Lihat juga
Pasar keuangan global bereaksi terhadap peningkatan ketegangan geopolitik di sekitar Greenland dengan lonjakan volatilitas yang tajam. Pada hari Senin, 12 Januari 2026, harga emas mencapai $4.600 per ons, dan saham pertahanan Eropa mencapai rekor tertinggi baru, mencatat kenaikan mingguan sebesar 10%, kinerja terbaik dalam lima tahun terakhir.
Kepanikan di kalangan investor dipicu oleh ancaman yang semakin realistis dari mantan Presiden AS Donald Trump untuk mengambil alih wilayah Arktik, baik dengan pembelian atau dengan kekuatan.
Reaksi pasar mencerminkan peningkatan kekhawatiran bahwa tindakan semacam itu oleh Washington tidak hanya dapat merusak stabilitas di Arktik, tetapi juga memecah NATO, mengancam tatanan internasional yang dibentuk setelah Perang Dunia II. Komisaris Pertahanan dan Luar Angkasa Eropa Andrius Kubilius pada hari Senin mengatakan bahwa pengambilalihan Greenland secara paksa oleh AS akan berarti "akhir dari NATO" dan menyebabkan konsekuensi yang sangat negatif bagi masyarakat.

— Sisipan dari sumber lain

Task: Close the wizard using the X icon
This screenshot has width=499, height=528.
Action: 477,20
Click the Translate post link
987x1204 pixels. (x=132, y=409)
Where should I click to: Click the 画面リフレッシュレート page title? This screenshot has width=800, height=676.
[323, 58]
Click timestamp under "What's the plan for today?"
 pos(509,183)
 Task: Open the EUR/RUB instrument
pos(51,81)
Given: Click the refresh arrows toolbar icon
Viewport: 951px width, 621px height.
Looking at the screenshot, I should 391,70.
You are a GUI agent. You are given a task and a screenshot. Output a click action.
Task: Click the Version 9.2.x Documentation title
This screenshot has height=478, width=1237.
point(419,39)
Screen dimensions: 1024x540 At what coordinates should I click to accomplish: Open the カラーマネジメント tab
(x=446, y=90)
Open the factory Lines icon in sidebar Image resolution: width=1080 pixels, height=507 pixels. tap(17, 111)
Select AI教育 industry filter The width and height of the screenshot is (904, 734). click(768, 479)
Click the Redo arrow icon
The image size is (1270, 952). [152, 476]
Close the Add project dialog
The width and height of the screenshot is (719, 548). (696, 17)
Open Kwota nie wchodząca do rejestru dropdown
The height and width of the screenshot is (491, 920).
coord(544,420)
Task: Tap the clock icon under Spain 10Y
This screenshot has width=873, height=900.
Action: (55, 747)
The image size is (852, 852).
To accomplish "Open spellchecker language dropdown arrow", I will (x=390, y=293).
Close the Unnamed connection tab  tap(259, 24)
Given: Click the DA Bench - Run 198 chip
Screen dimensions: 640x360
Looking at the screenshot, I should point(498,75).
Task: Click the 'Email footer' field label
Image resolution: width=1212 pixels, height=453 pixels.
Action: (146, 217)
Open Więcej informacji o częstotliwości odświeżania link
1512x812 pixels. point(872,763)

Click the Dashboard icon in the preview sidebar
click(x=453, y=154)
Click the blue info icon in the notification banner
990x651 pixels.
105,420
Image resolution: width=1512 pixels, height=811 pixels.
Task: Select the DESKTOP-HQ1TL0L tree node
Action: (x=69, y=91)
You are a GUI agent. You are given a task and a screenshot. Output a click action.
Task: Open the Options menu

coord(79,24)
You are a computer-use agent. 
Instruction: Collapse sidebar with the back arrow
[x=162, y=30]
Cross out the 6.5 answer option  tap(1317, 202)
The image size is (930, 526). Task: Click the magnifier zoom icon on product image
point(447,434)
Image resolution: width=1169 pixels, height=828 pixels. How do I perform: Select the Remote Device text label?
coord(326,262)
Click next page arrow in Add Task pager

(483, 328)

Hingga belum lama ini, pernyataan Trump terkait Greenland dianggap sebagai retorika. Namun, semuanya berubah setelah Operasi "Absolute Resolve" — serangan mendadak oleh pasukan militer AS yang mengakibatkan penangkapan Presiden Venezuela Nicolas Maduro pada 3 Januari 2026. Langkah tersebut menunjukkan kesediaan AS untuk mewujudkan ancaman yang sebelumnya disuarakan, seketika meningkatkan risiko yang dirasakan terkait wilayah Arktik.
"Jika Anda melihat harga emas, mereka benar-benar berteriak bahwa pasar khawatir terhadap risiko geopolitik," ujar Matthew Miskin, co-chief investment strategist di Manulife John Hancock Investments.
Dalam konteks ini, emas naik lebih dari 4% selama minggu lalu, sementara saham perusahaan pertahanan Eropa menunjukkan kenaikan yang mengesankan: produsen tank Jerman Rheinmetall naik 19%, dan Saab Swedia melonjak 22%.
Para analis menekankan bahwa konsekuensi dari kemungkinan konflik atas Greenland akan meluas jauh melampaui Arktik. "Ini akan mempertanyakan tatanan global yang sebagian besar dibentuk sejak Bretton Woods II atau akhir Perang Dunia II, ketika NATO dibentuk," ujar Stephen Kolano, chief investment officer di Integrated Partners.
Denmark, yang secara resmi mengendalikan Greenland, bereaksi dengan tajam. Perdana Menteri Mette Frederiksen menyebut situasi saat ini sebagai "momen yang menentukan" dan menekankan komitmen negara tersebut terhadap hukum internasional dan prinsip penentuan nasib sendiri. Para pemimpin Prancis, Jerman, Italia, dan Inggris menyatakan dukungan untuk Copenhagen, dengan tegas menyatakan bahwa masa depan Greenland harus ditentukan hanya oleh rakyatnya.
Meskipun terjadi kenaikan cepat pada saham emas dan pertahanan, indeks pasar yang lebih luas tetap mendekati rekor tertinggi, menyoroti kesulitan dalam menyeimbangkan portofolio di tengah guncangan geopolitik yang berpeluang rendah tetapi berdampak sangat tinggi.
Jika terjadi intervensi militer nyata oleh AS, konsekuensinya mungkin sangat besar. Seperti yang diperingatkan oleh Jack Ablin, kepala investasi di Cresset Capital, perkembangan semacam itu "akan menjadi peristiwa besar yang memicu penghindaran risiko di pasar ekuitas dan melemahkan dolar."
Situasi saat ini menciptakan peluang untuk penempatan taktis. Pertama, emas tetap menjadi aset safe-haven yang andal: membeli emas fisik, ETF logam mulia, atau kontrak berjangka dapat melindungi portofolio dari potensi jatuhnya pasar saham. Kedua, saham pertahanan Eropa seperti Rheinmetall dan Saab terus menarik perhatian — kenaikannya mungkin meningkat jika terjadi eskalasi lebih lanjut.
Akhirnya, para trader dapat mempertimbangkan posisi short pada dolar atau opsi pada volatilitas mata uang jika AS mengambil langkah agresif, yang menurut para analis akan menyebabkan pelemahan mata uang Amerika. Namun, mengingat probabilitas dasar yang rendah dari skenario ini, penting untuk mendiversifikasi risiko dan menghindari leverage yang berlebihan.